Aan de hand van de typologie en de korte levensduur die een kleipijp had, kunnen we betrekkelijk eenvoudig een kleipijp binnen een tijdsbestek van circa. 50 jaar te plaatsen. Wanneer een kleipijp is voorzien van een hielmerk kunnen we deze toegeschreven, en nauwkeurig dateren, aan maker en productieplaats. Elke pijpenmaker had zijn eigen (keur)merk welke meestal als hielmerk, soms ook als initialen op de ketel, op de pijp werd aangebracht. Na zijn overlijden kon zijn merk overgaan op vrouw of zoon. Als niemand het bedrijf voortzette werd het merk geroyeerd en kon deze worden gekocht. In de archieven zijn veel van deze merken, en hun eigenaar, bewaard gebleven. Waardoor we deze exact kunnen dateren, en dus gebruikt kunnen worden voor datering bij archeologisch onderzoek.

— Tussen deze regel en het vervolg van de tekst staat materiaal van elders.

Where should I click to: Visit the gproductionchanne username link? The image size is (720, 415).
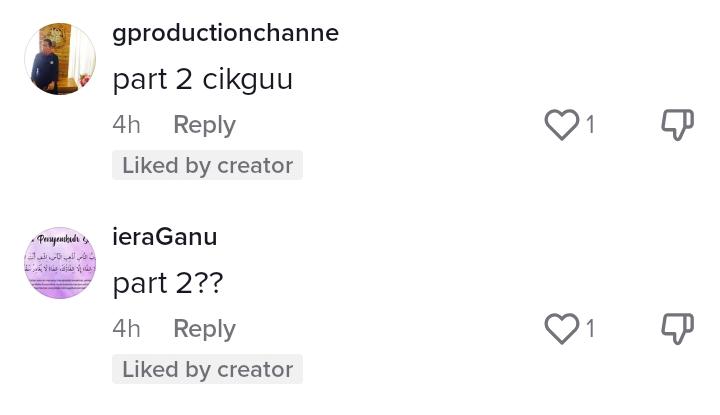(x=225, y=33)
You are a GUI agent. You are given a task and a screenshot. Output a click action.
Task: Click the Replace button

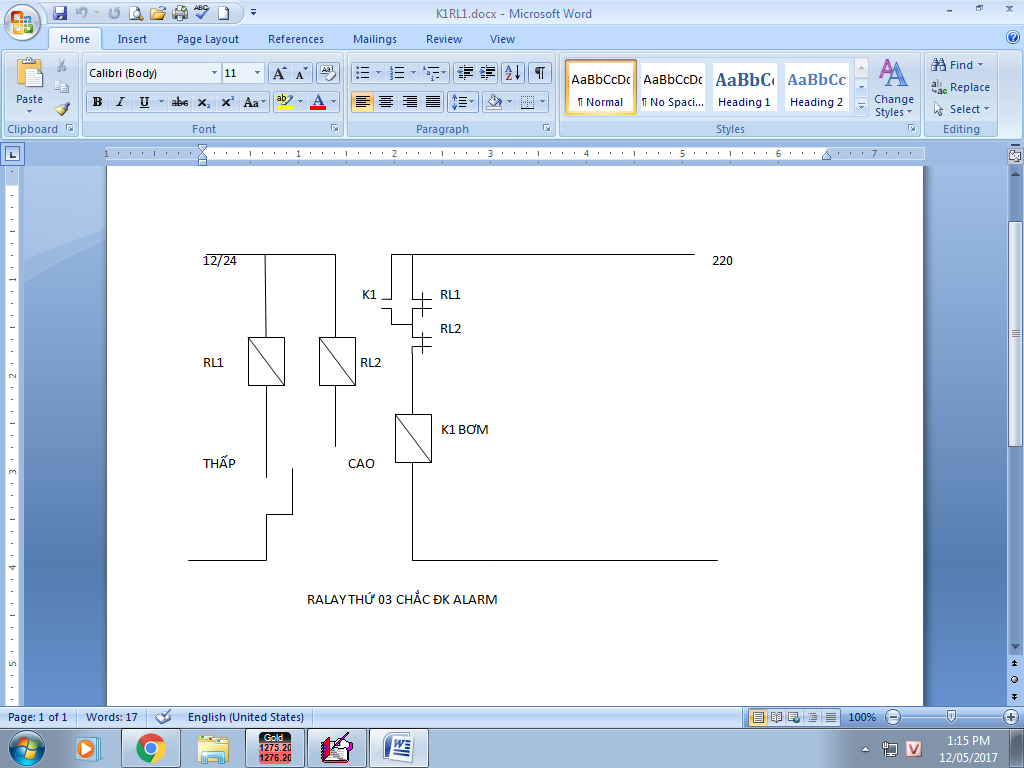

In Friesland waren ook pijpenmakers actief, het gaat hierbij vooral om lokale productie van de goedkoopste ongemerkte pijpen. Tot nu toe zijn namen van pijppenmakers bekend uit Dokkum, Harlingen, Heerenveen, Leeuwarden en Sneek. Waarschijnlijk zijn in meer Friese plaatsen pijpenmakers actief geweest, maar daar zijn (nog) geen gegevens van bekend. Uit Harlingen zijn een aantal zeer vroege pijpen bekend, welke gemerkt zijn met een gekroonde vijfbladige roos met aan weerszijden de letters I en S. hoogstwaarschijnlijk de pijpenmaker Jan Starter uit Harlingen. Door zijn zoon Jan Jansz Starter, een bekende Renaissance dichter, weten we dat Jan een Engelse pijpenmaker was. We weten namelijk dat Jan Jansz in 1591 werd geboren in Amsterdam, uit Engelse ouders, en dat zijn vader werd aangeduid als de ‘olde pypmaker’. En dat het gezin rond 1611 naar Harlingen verhuisde. Uit Leeuwarden zijn ongeveer 55 zelfstandige pijpenmakers herkend, waarvan een aantal banden met Engeland hadden, maar ook met Gouda. De oudste melding komt uit 1641, er lijkt tot in het begin van de 19e eeuw een onafgebroken productie aanwezig te zijn. Ze waren gevestigd aan het Noordvliet, Amelandsstraat en De Tuinen, allemaal aan het water en in de buurt van pottenbakkers. In 1651 was tussen De Tuinen en Ammelandsstraat de “piepmakerssteegh” te vinden. Er zijn twee hielmerken bekend IM (Jan Moselijn) en HI (Hendrik Jalissen). Wat betreft pijpenmakers uit Sneek, daar is niet veel over bekend. We komen in de historische bronnen drie namen tegen; Tjepke Claeses, Tjerk Freerks en Booy Ypes Groenhout. De oudste vermeldingen hebben betrekking op de koop van twee panden. Tjepke Claeses koopt in 1719 een huis met schuur, welke hij al als huurder bewoonde. Uit deze acte blijkt dat er in de schuur een pijpenmakerij was gevestigd. Of deze ook van hem was is niet bekend, wel dat deze werkplaats bij de koop ontmanteld moest worden en de schuur in oorspronkelijke staat terug gebracht moest worden. Iets later kocht Tjepke een huis aan het Zuidend, de verkoper was Tjerk Freerks welke in deze acte als mr. Piepbacker wordt vermeld. Verder lezen we in de begraafboeken van Sneek, bij het overlijden van Booy Ypes Groenhout op 24-10-1808, dat hij mr.pijpmaker was. Zijn weduwe Grietje Pieters woonde op het Agterom, wijk3, nr.93.  Van deze Friese pijpenmakers zijn maar weinig producten bekend.